How to Have Difficult Conversations with Your Elderly Parent
Published April 26, 2019 by Francesca Robinson, MA in Home Care Services
Is it time for Mom to stop driving? Does Dad need additional help around the house? Does a Power of Attorney need to be established for your parents? Is it time to start home care services? There are many difficult conversations that need to happen as parents age, knowing what to say, when to say it, and how to engage the topic can be challenging. Change is hard for anyone, but for the elderly, it can feel like they are losing their independence and their autonomy.
It’s a Conversation, Not a Lecture
When it’s time to sit down and have an important, but perhaps difficult, conversation. Here are some tips to help have smooth conversations on difficult topics:
- Schedule a time to talk. Let your loved one know you want to have a conversation. Give them a date and time to discuss topics that need more attention. You don’t want your parent to feel ganged up on or as if their power is being taken away. Include them in their care plan every step of the way.

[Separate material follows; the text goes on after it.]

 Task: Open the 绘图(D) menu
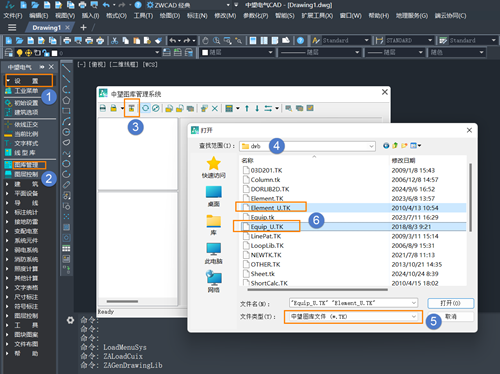pyautogui.click(x=170, y=16)
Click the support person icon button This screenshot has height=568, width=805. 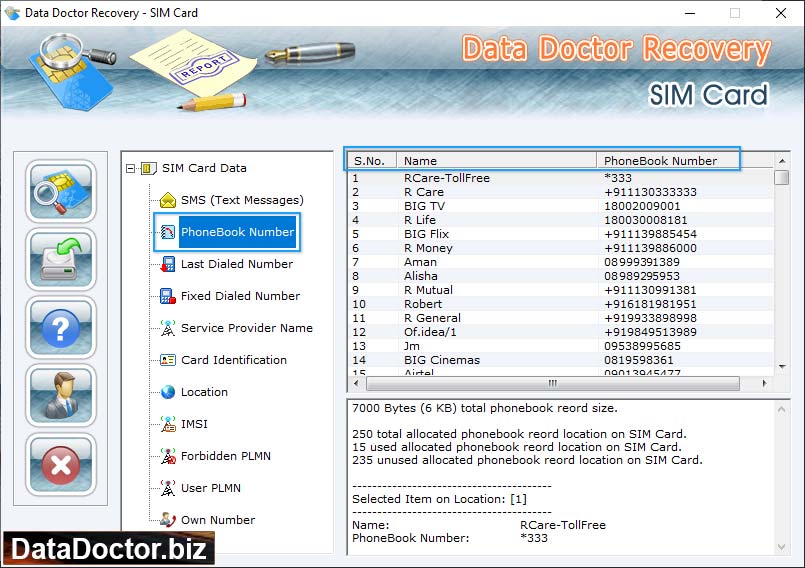click(61, 396)

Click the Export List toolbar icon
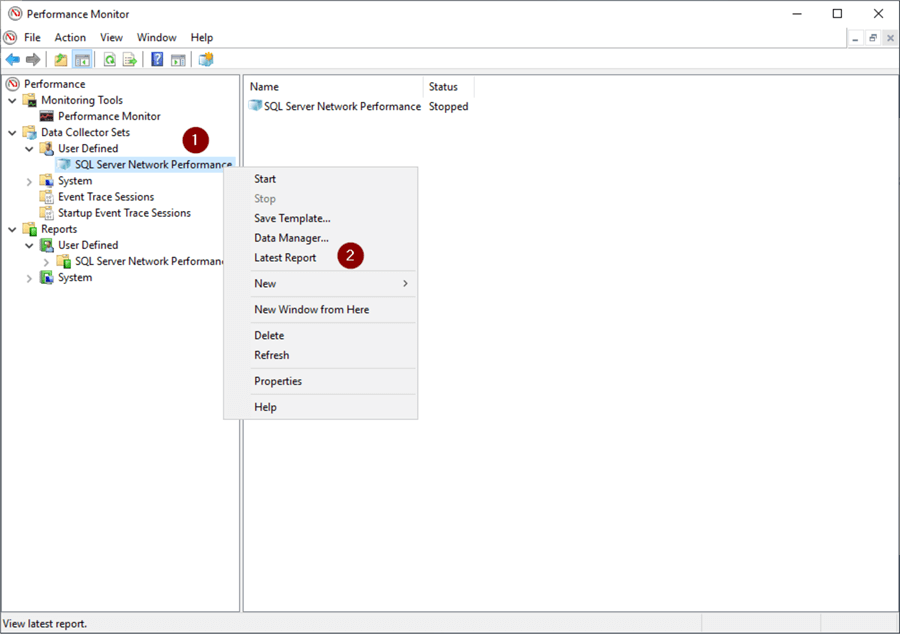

- Include a lot of open-ended questions. Questions like, “How does that make you feel?” And “How would you like to proceed?” Or “What changes would you suggest?” Be sure you give plenty of opportunities for your loved one to feel heard and when possible make their own care decisions.
- Reflect back. Phrases like, “What I hear you saying is…” Can help shed light and bring clarity to what your parent is thinking or feeling. By asking open-ended questions and reflecting the answer back you may discover new and helpful information. For example, your loved one may be open to care, but is afraid of someone they don’t know come in the house while they are alone.
- Look for compromises. Maybe you begin the conversation with a specific goal in mind. When safety isn’t an issue, be open to adjusting your own goals to find a compromise.
- Change doesn’t happen overnight. Ongoing conversation is the best method. Don’t try to solve all the problems or make every change in one conversation.
When it is time to have a difficult conversation with your elderly parent, start by imaging what your parent is feeling and try to put yourself in their shoes. There are so many emotions and fears associated with losing one’s independence. Do your best to approach the topic with openness and compassion.